Required work:
Given the entries that follow, write out exactly the lines starting at the one containing "This screenshot has width=895, height=462." and ending at the one containing "Select the DevIP field in sidebar", both ends included, and only those.

Listed records:
******************************
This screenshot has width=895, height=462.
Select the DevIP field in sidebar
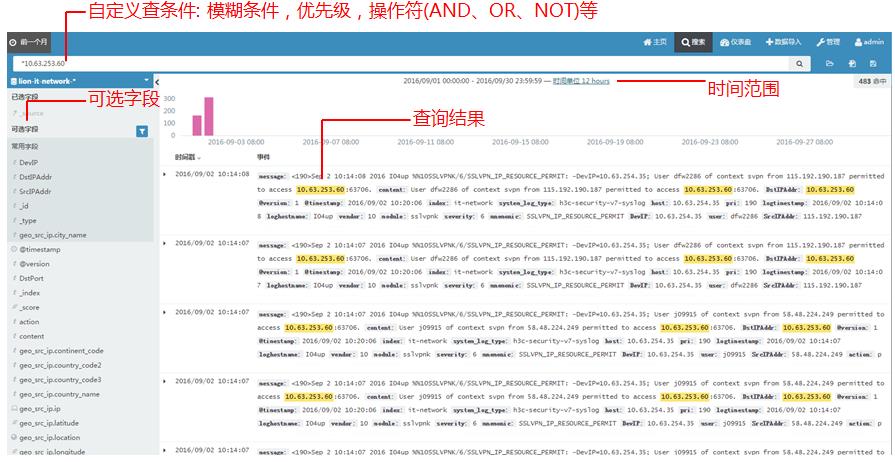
******************************
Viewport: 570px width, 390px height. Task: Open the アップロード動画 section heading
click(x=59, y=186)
******************************
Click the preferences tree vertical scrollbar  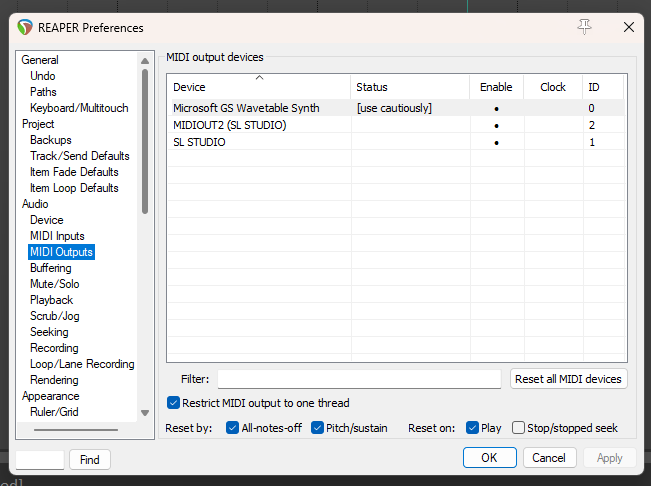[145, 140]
******************************
Answer box:
This screenshot has width=895, height=462.
Select the DevIP field in sidebar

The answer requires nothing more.